1Colorado School of Public Health, Aurora, CO, USA; 2Rocky Mountain Human Services Early Intervention Prorgam, Denver, CO, USA; 3University of Illinois-Chicago, Chicago, IL, USA

Background and Objective(s): In an era of increased accountability of early intervention (EI) programs to demonstrate service effectiveness, it is critical to understand core EI service use patterns and how diagnostic, social, and functional characteristics of enrolled children relate to their service use. Prior studies show that children who are poor, minority, and have a diagnosed condition (versus delay) are less likely to access EI. Similar disparities persist in EI service use (breadth and intensity). Yet, previous studies relied on diagnostic information without adequately capturing service need based on the child's function. Yet, functional data are routinely collected by EI programs for mandated outcomes reporting. The purpose of this study is to describe children's diagnostic, social, and functional characteristics associated with EI access and core service use.

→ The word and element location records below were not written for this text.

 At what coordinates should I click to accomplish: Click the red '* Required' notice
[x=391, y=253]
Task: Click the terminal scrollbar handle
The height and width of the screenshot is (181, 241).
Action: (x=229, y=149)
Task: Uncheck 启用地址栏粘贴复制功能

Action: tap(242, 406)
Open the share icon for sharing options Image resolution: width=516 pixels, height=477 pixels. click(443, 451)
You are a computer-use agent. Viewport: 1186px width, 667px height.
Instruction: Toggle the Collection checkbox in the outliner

Study Design: Secondary Data Analysis.

Study Participants & Setting: Data were drawn from an electronic EI database of 2,045 children (ages: <12 month: 26% [n=531], 12–24 months: 39.8% [n=814], and 24+months: 34.2% [n=700]; 36.5% [n=747] female) discharged from a large, urban EI program between 2013 and 2015.

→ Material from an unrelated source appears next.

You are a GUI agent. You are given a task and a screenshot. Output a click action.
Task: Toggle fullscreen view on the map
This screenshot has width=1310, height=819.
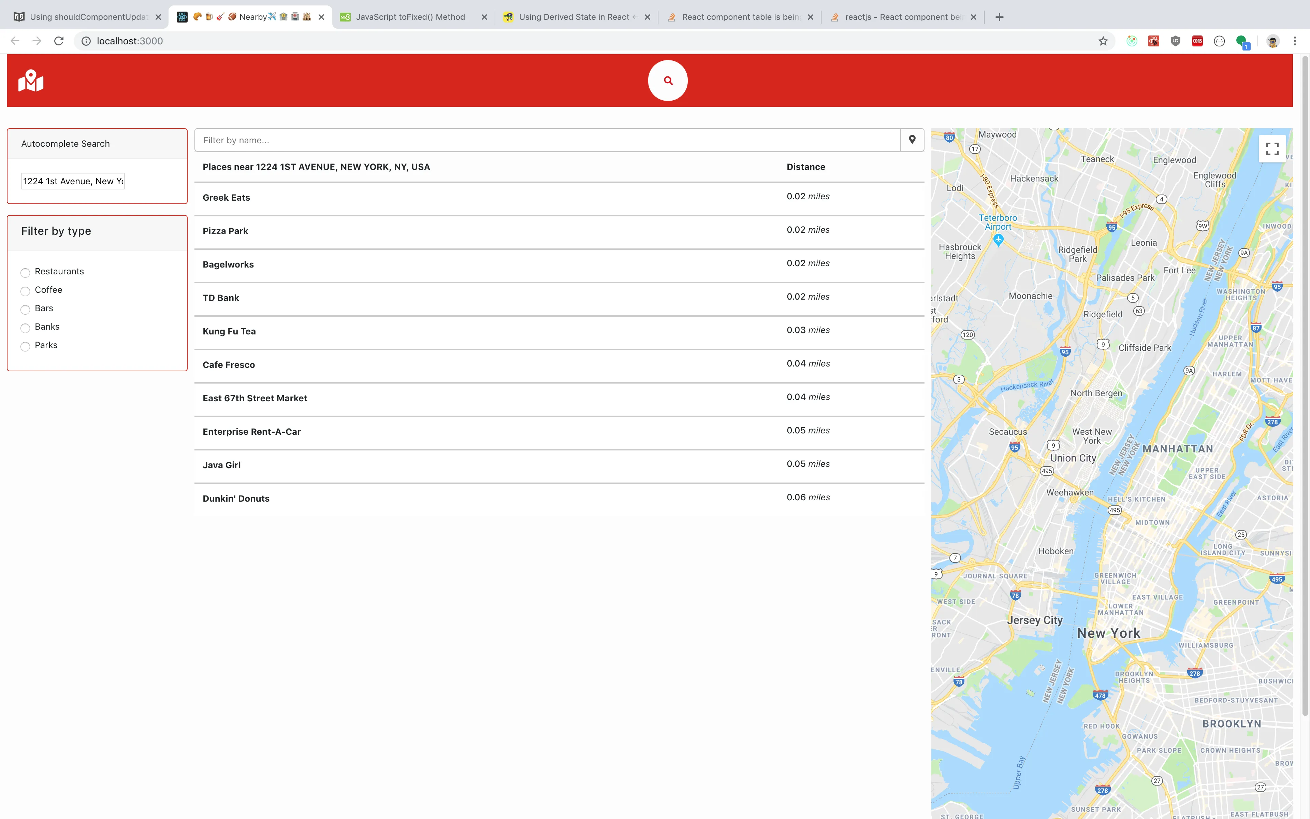1272,148
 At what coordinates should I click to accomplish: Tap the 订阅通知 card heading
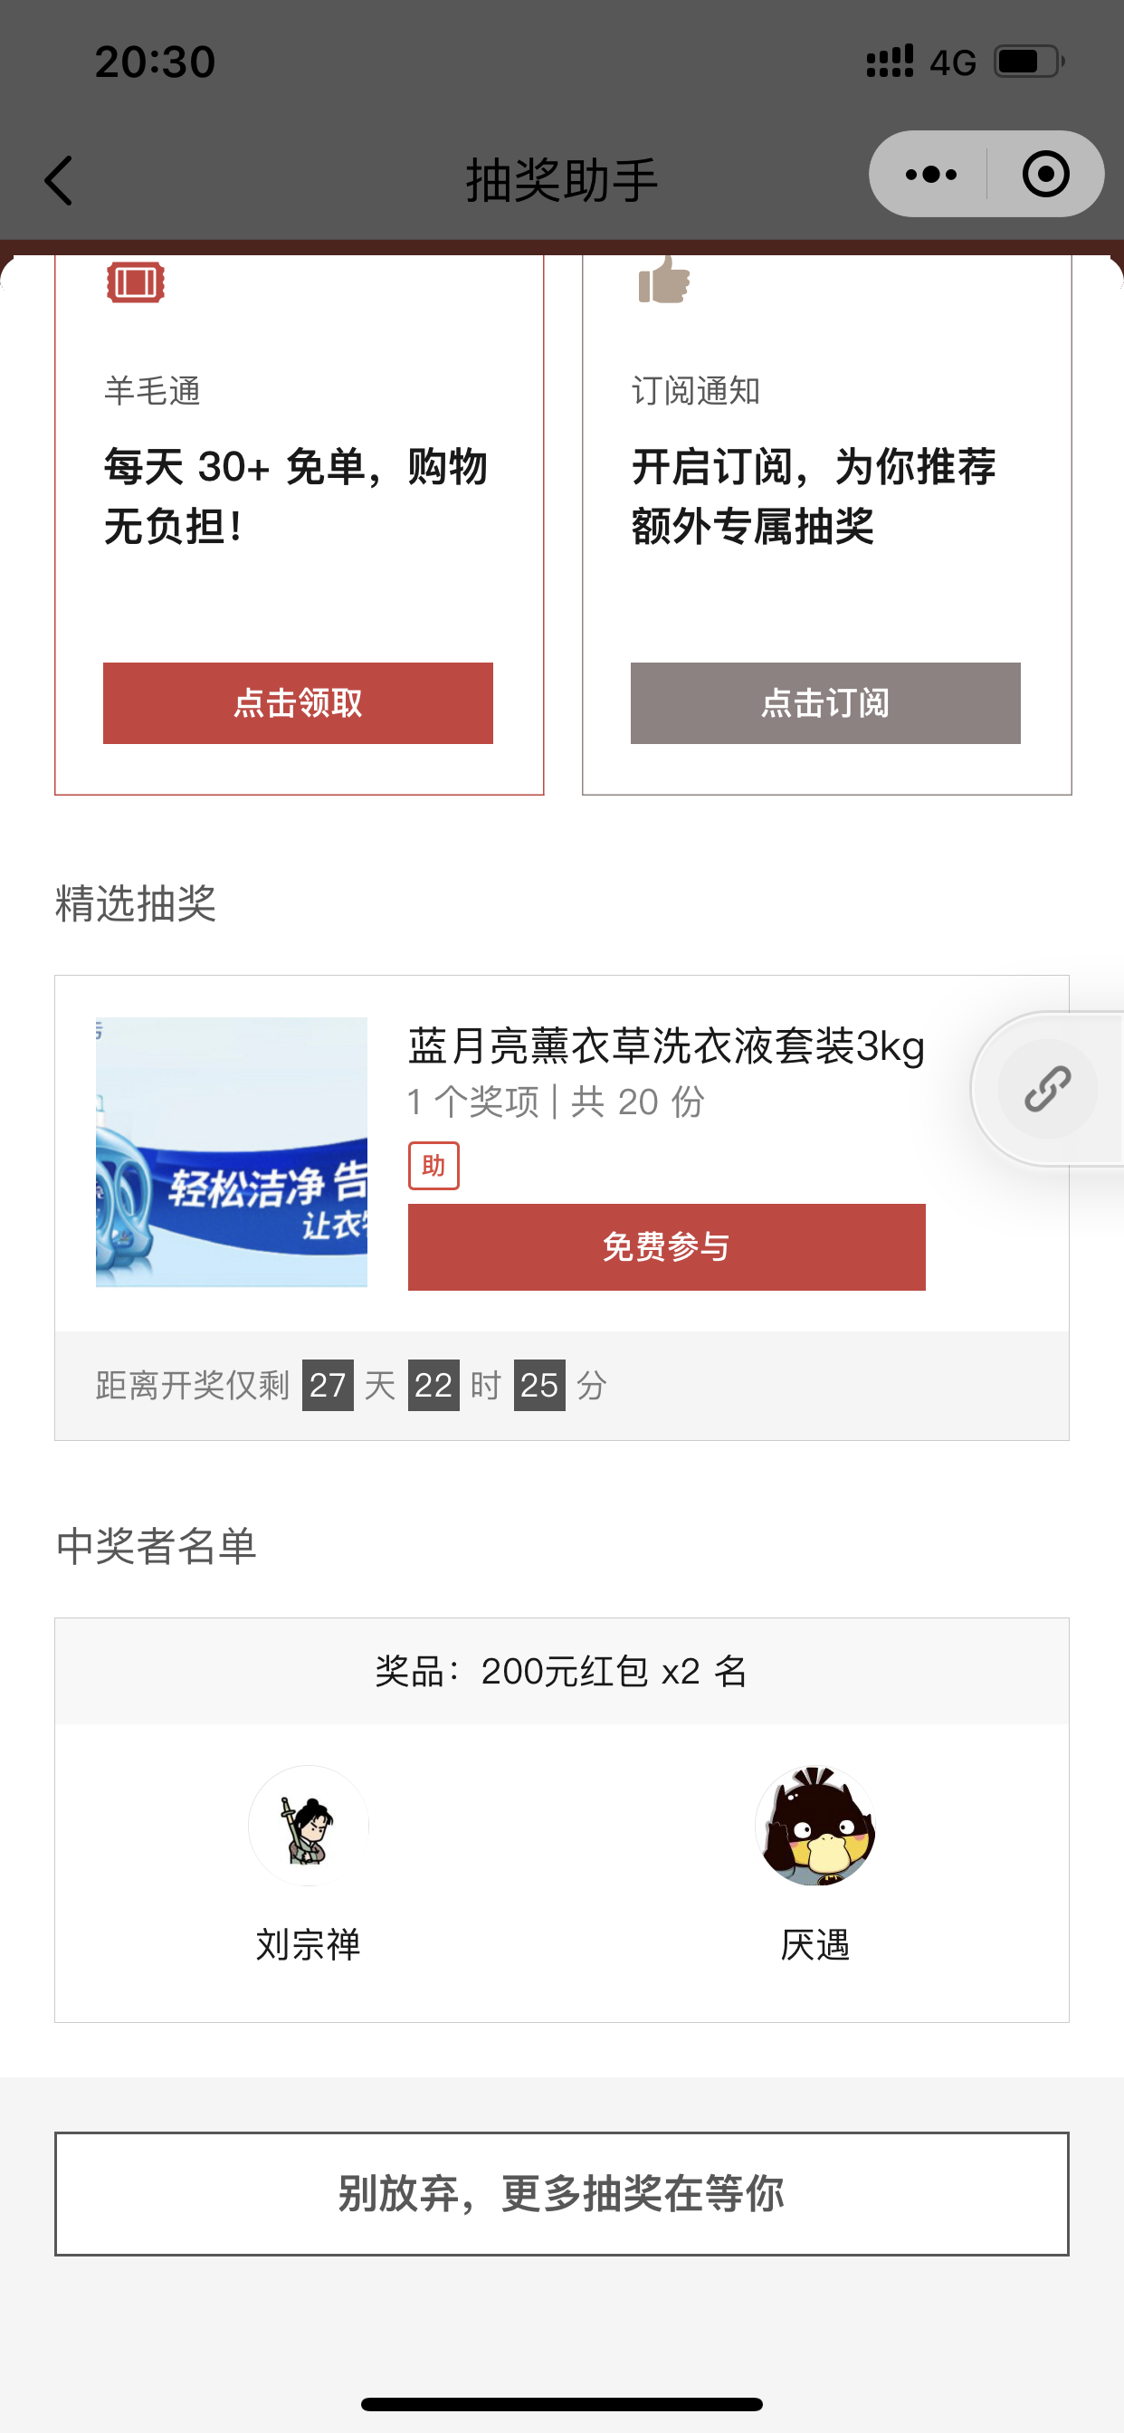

Materials/Methods: The primary outcome was EI core service use (e.g., physical and occupational therapy). Adjusted logistic regression estimated the odds (95% CI) of receiving any (i.e., at least 1 visit) of the four core EI services, controlling for the child's developmental condition type, race and ethnicity, language, sex, insurance type, age at referral, and functional performance at EI entry. Adjusted median regression estimated EI core service intensity (hours per month, b [95% CI]) controlling for child and family characteristics.

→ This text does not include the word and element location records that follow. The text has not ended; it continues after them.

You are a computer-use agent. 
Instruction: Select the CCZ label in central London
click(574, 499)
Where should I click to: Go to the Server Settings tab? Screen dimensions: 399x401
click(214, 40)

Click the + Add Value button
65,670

Results: Children were predominantly Hispanic (42%) or white, non-Hispanic (41%), male (63%), English-speaking (76%), and had a developmental delay (90%). Children with diagnoses (versus delay) had higher odds of receiving any PT [OR=2.36 (1.5, 3.6)] and OT [OR=2.09 (1.3, 3.3)]. Hispanic children had lower odds [OR=0.64 (0.4, 1.0]) of receiving any PT, whereas females had lower odds of receiving any OT [OR=0.71 (0.5, 1.0)]. Older infants received more intensive PT, whereas Black, non-Hispanic children received more intensive OT (b=0.76 [0.04, 1.5]). Children whose primary language is English received less intensive PT (b=-0.51 [-0.9, -0.1]) and OT (b=-0.69 [-1.2, -0.2]). Children's functional performance at EI entry was significantly associated with receipt and intensity of some core EI services.

Conclusions/Significance: Social disparities in core EI service use persist, even after controlling for the child's baseline functional performance to indicate service need. Study findings provide an improved framework for replication among other EI programs who are collecting functional data for outcomes reporting purposes. These “scale up” EI outcomes research efforts may better inform future comparative effectiveness research, including pragmatic trials of best practice EI access and service delivery for optimal child and family outcomes.